Although Bloomington is not large enough for a light rail system to be feasible, Dr. Freemark suggests. 

“I do think that that improvements on bus service are probably the most effective thing for communities with, you know, relatively small populations. I think the goal here is really to encourage substantial investment in in those bus lanes to make sure that they are, you know, giving people the option to get around frequently, reliably and quickly,” Freemark said.

Volan looks forward to developing a bus system or rapid bus lanes around populated corridors by working with the county. One recommendation by Steve Volan is:

“What can we do to develop around transit to get developers to think I don’t need to build as much garage space or parking space or its street width, I can put more units on there. And I can generate more money and build the denser development that people are demanding. If I just don’t assume that I have to accommodate the car everywhere, and if they build densely enough, then it justifies running a bus to it,” Volan said.

Although a future with more public transportation will be equitable and sustainable, projects are often opposed or banned because of cost.

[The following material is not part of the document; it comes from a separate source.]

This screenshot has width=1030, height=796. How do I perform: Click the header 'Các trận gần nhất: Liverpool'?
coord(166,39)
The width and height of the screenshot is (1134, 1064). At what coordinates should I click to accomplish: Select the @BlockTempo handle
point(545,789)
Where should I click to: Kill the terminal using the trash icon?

Steve Volan argues the following:

“We don’t really think about how much the overall cost of accommodating cars costs us because it doesn’t come out of one pot, you’ve got the street budget over here, you’ve got the cost of structure parking over there, you’ve got the cost of land that you have to acquire in order to meet minimum parking requirements. All of those things add up, but nobody adds them up,” Volan said.

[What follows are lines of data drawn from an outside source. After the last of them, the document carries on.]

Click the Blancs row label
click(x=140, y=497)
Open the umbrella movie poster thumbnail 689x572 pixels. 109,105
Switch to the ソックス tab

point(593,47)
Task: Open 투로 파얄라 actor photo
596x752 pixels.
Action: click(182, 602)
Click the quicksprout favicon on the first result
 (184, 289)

Dr. Freemark also agrees and does not buy the cost argument against public transportation projects:

“We spend way way more on investments in you know private cars and maintenance of those cars and the environmental impacts of those cars,” Freemark said.

Some organizations have attempted to measure the financial impact of car dependent transit systems, like Strong Towns.

Although public transportation is limited in Indiana and Bloomington, Volan imagines a future with trains.

“I met Herman Wells back in 1990…he told me that as an undergraduate in the early 1920s, he could get from Bloomington to Chicago in five hours by electric interurban rail. Five hours, it takes me four hours to drive to Chicago, when there’s no traffic, and the idea that I could sit and read a book or do work on a train to Chicago breaks my little heart that Indiana was crisscrossed by trains,” Volan said.

However, state legislative attempts to ban public transportation options will not make futures like this possible.